Like I’ve said for a long time, the so called ”Arab-Spring”, lacking a civil society, let alone a foundation for one, was doomed for failure.
Egypt Democratically Adopts an Anti-Western Dictatorship
The victory in the referendum on the Constitution is the fourth straight Muslim Brotherhood success—including the overthrow of President Husni Mubarak’s regime with army assistance, the parliamentary election and the presidential election–in the process of taking over Egypt for the long-term and fundamentally transforming it into a radical Islamist state. This last one should be sufficient to go all the way. This event is also producing a new stage of Western rationalizations that whitewash the Muslim Brotherhood and rationalize support for Islamists being in power.
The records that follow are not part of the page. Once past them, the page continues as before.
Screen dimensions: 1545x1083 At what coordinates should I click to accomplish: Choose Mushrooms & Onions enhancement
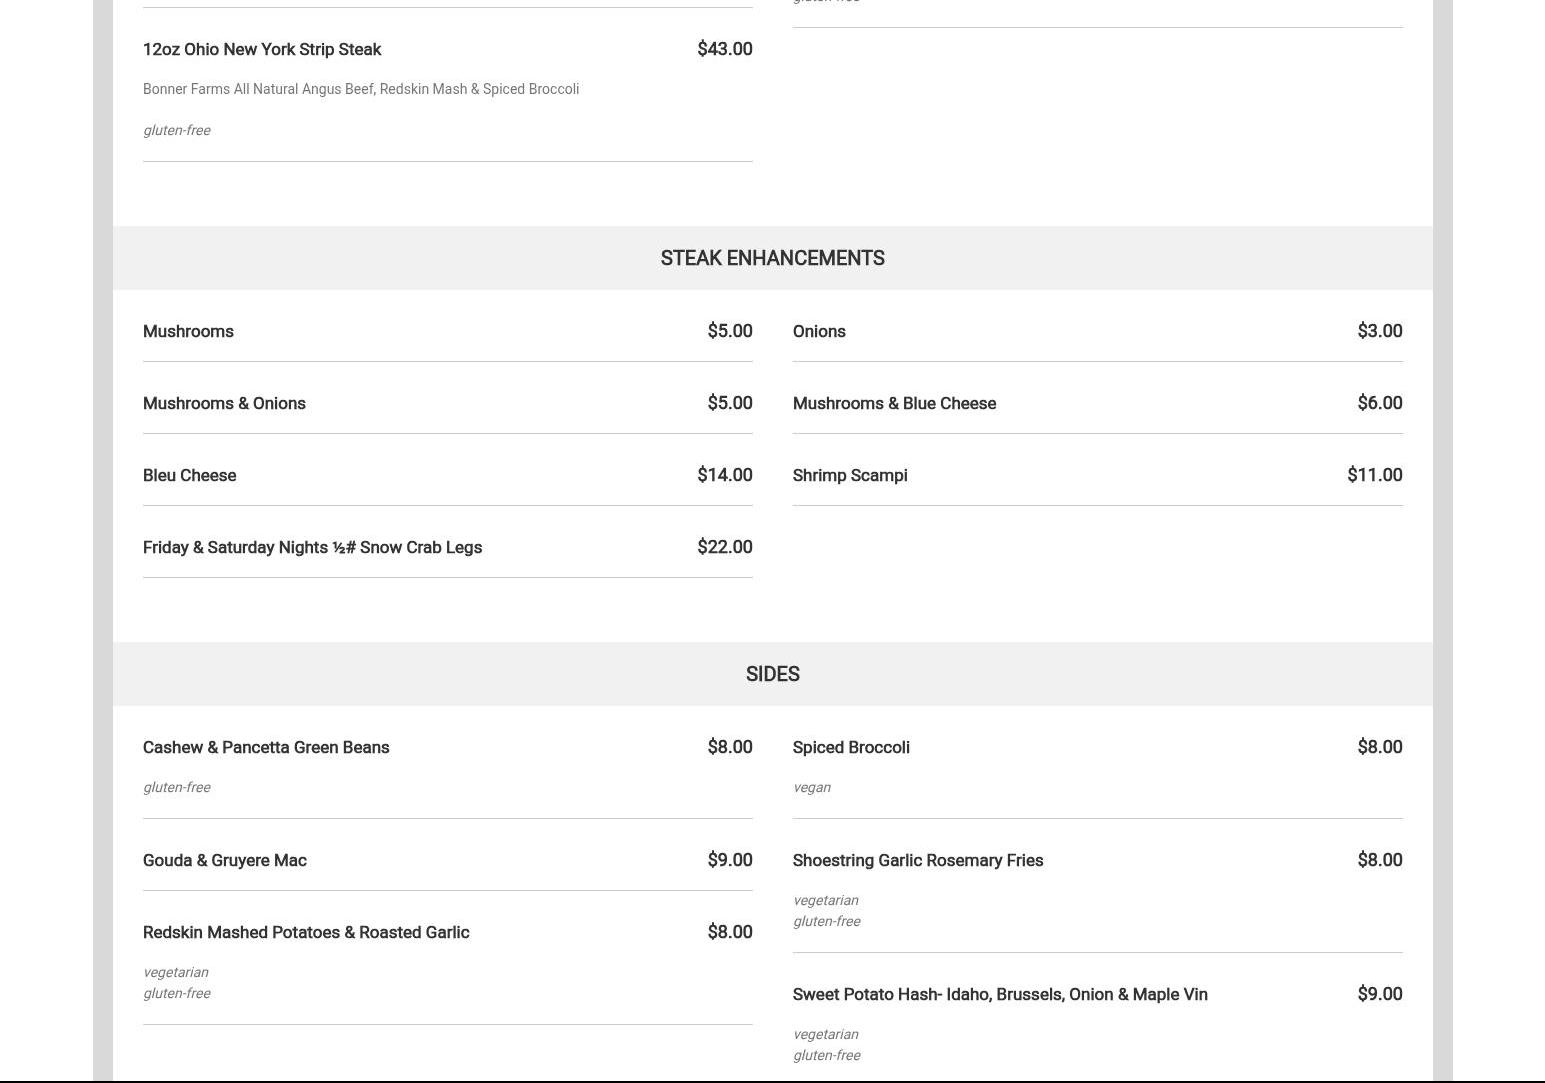coord(224,404)
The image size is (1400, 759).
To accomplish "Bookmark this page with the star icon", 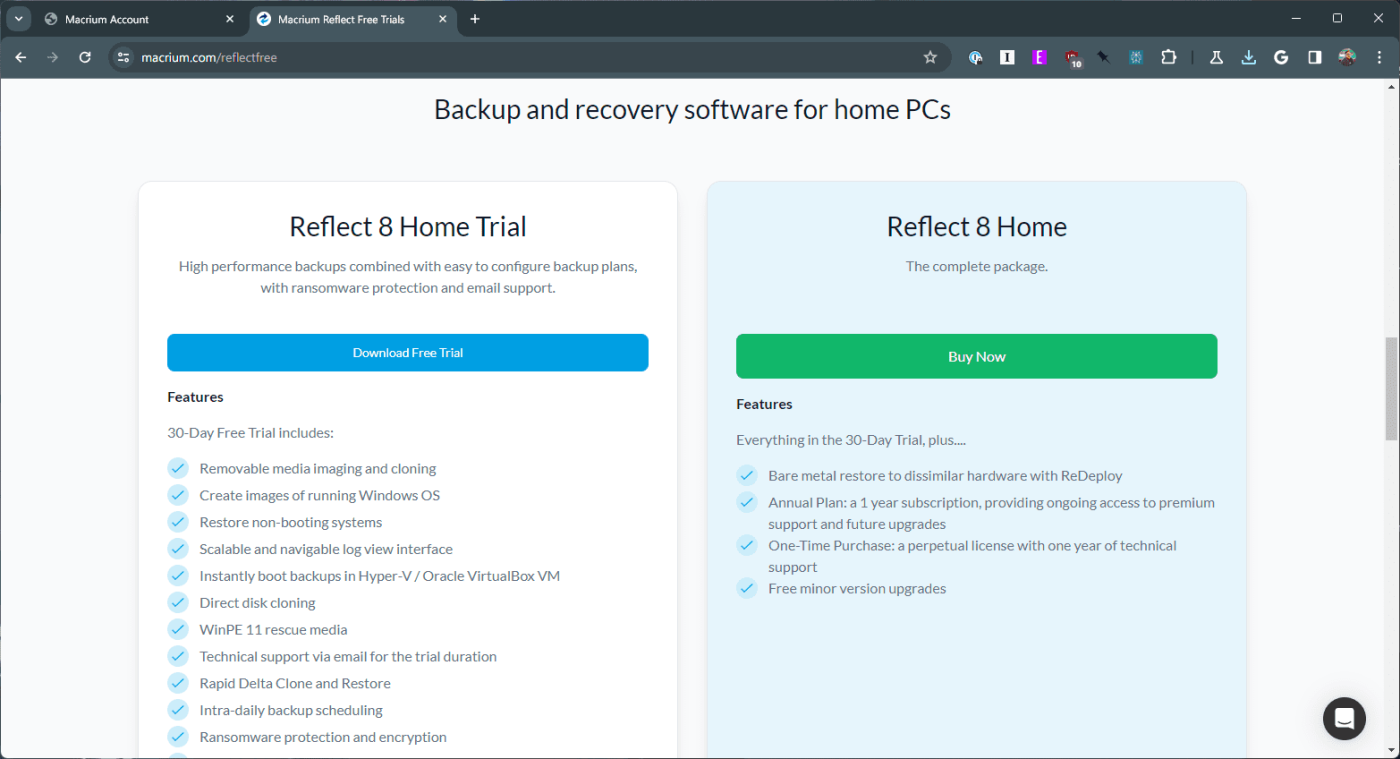I will 930,58.
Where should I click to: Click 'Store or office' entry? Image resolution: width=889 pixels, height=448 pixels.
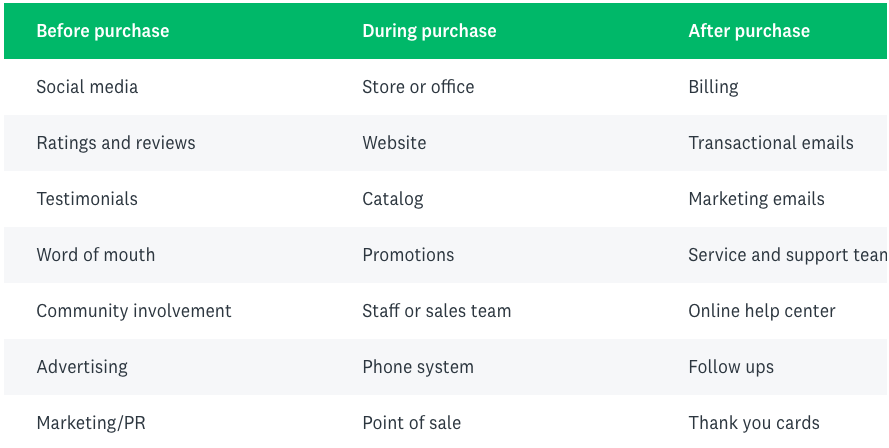pyautogui.click(x=418, y=87)
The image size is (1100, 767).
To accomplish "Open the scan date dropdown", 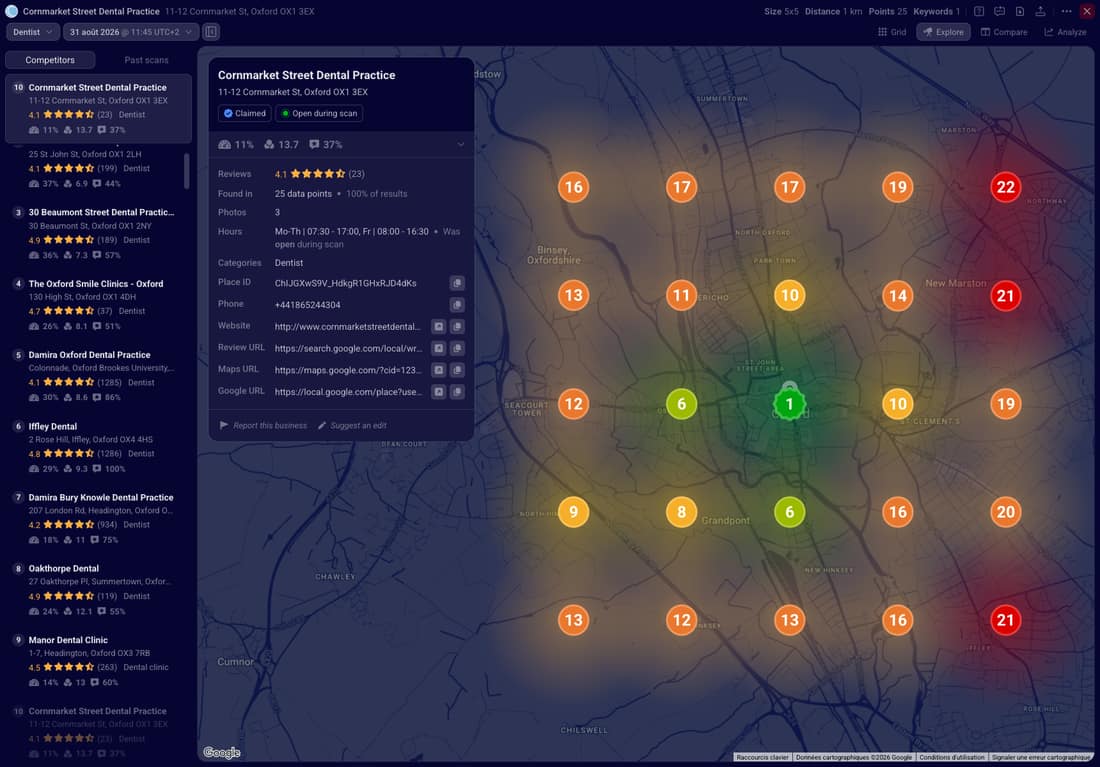I will tap(130, 32).
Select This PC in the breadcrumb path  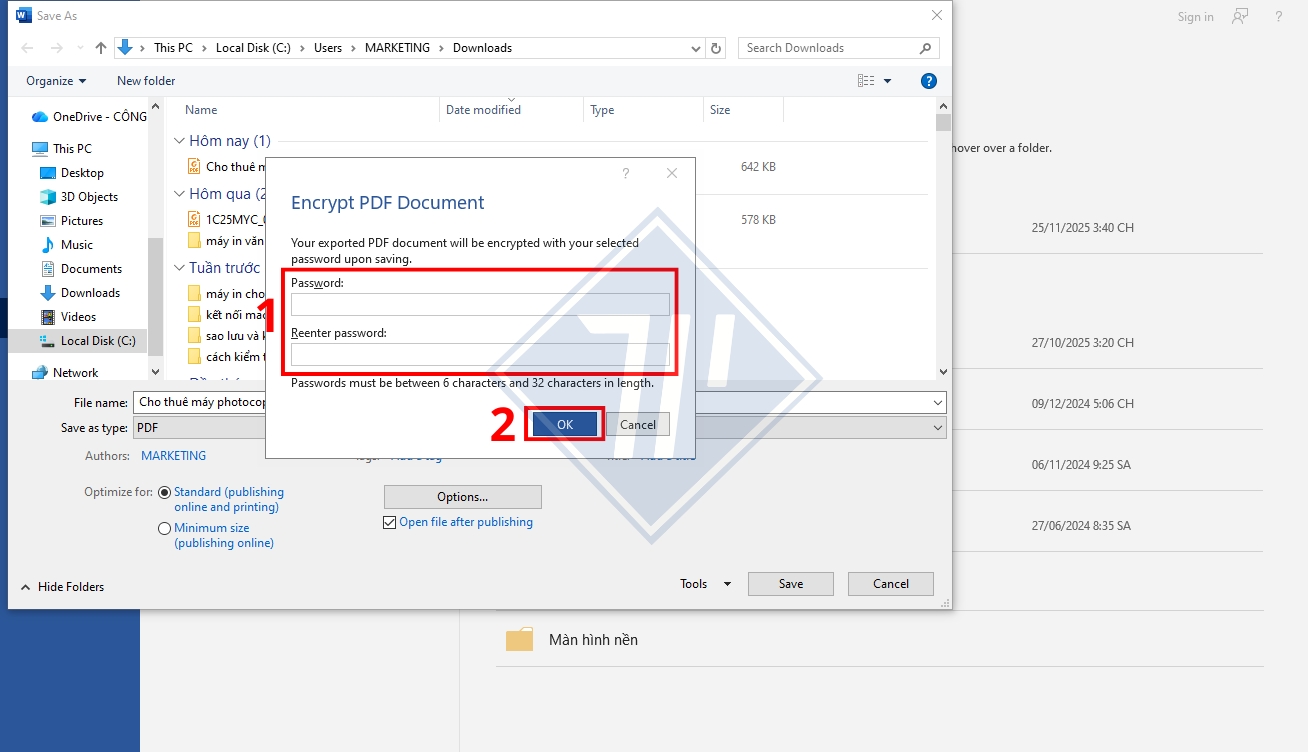[x=175, y=47]
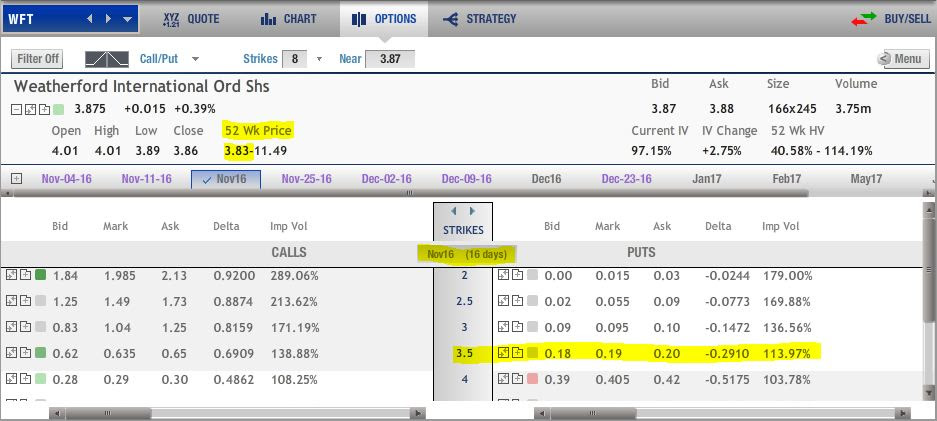Select the Dec-02-16 expiration tab
The image size is (937, 421).
coord(387,179)
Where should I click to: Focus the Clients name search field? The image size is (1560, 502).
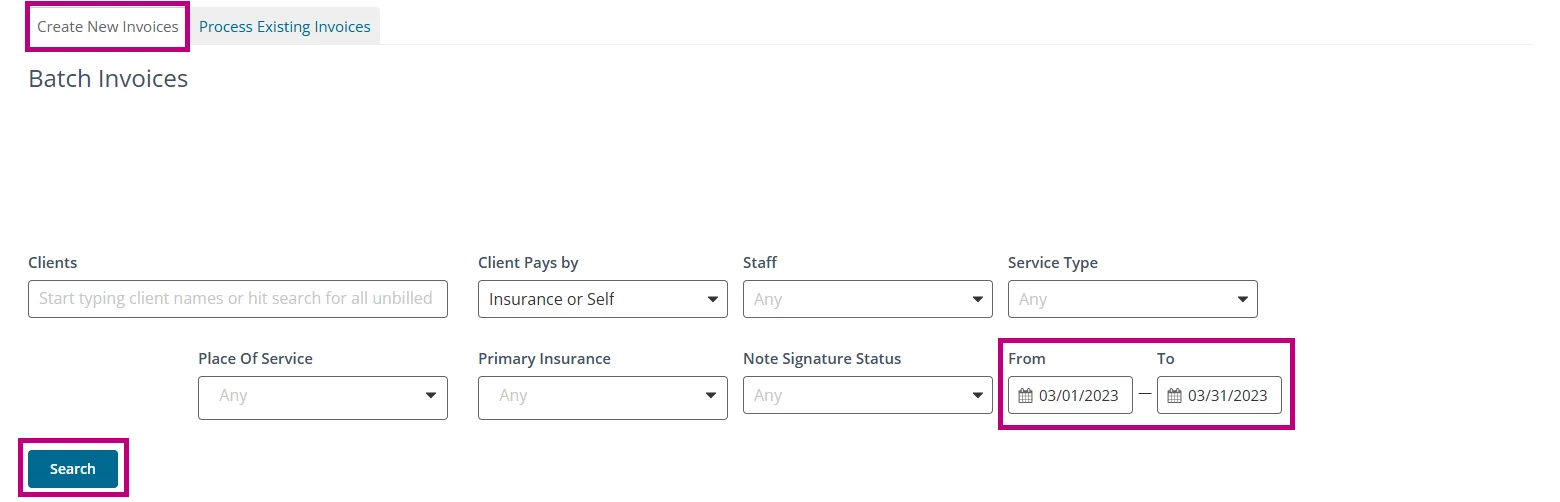click(237, 299)

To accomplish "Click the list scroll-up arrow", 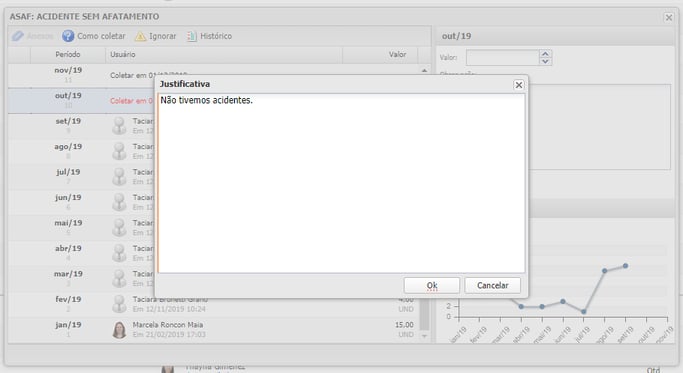I will pos(424,70).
It isn’t that the constitution, as many Salafists would have liked, explicitly mandates a revolutionary Sharia state. Rather, the constitution sets up a framework that will allow the Brotherhood to do so. Between the president and the constitution, the Brotherhood will now march through every institution and remake it. Judges will be appointed; school curricula rewritten; army generals appointed; and so on. As the Brotherhood shows patience in carrying out this process of gaining total, permanent control, many in the West will interpret that as moderation.
“The problem with [President] Morsi isn’t whether he is Islamist or not, it is whether he is authoritarian,” said a Western diplomat in Cairo. Wow, talk about Western misunderstanding of the importance of ideology. Perhaps whether or not he is an Islamist—and of course he is–has something to do with his being authoritarian? Since his goal is a Sharia state then that is an authoritarian destination for which authoritarian means are considered acceptable and are in fact a necessity. One might as well insert the words Communist, fascist, or radical Arab nationalist for Islamist.
There are three factors involved here in setting Western policy: ignorance, a desire to avoid crises, and a foolish belief that having a radical regime in Egypt will moderate the extremists.
To add insult to injury—literally—the New York Times, which has continually portrayed the Brotherhood in glowing terms, now explains to its readers that the opposition has nothing to offer:
“The leading opposition alternatives appeared no less authoritarian [than the Brotherhood]: Ahmed Shafik, who lost the presidential runoff, was a former Mubarak prime minister campaigning as a new strongman, and Hamdeen Sabahi, who narrowly missed the runoff, is a Nasserite who has talked of intervention by the military to unseat Mr. Morsi despite his election as president.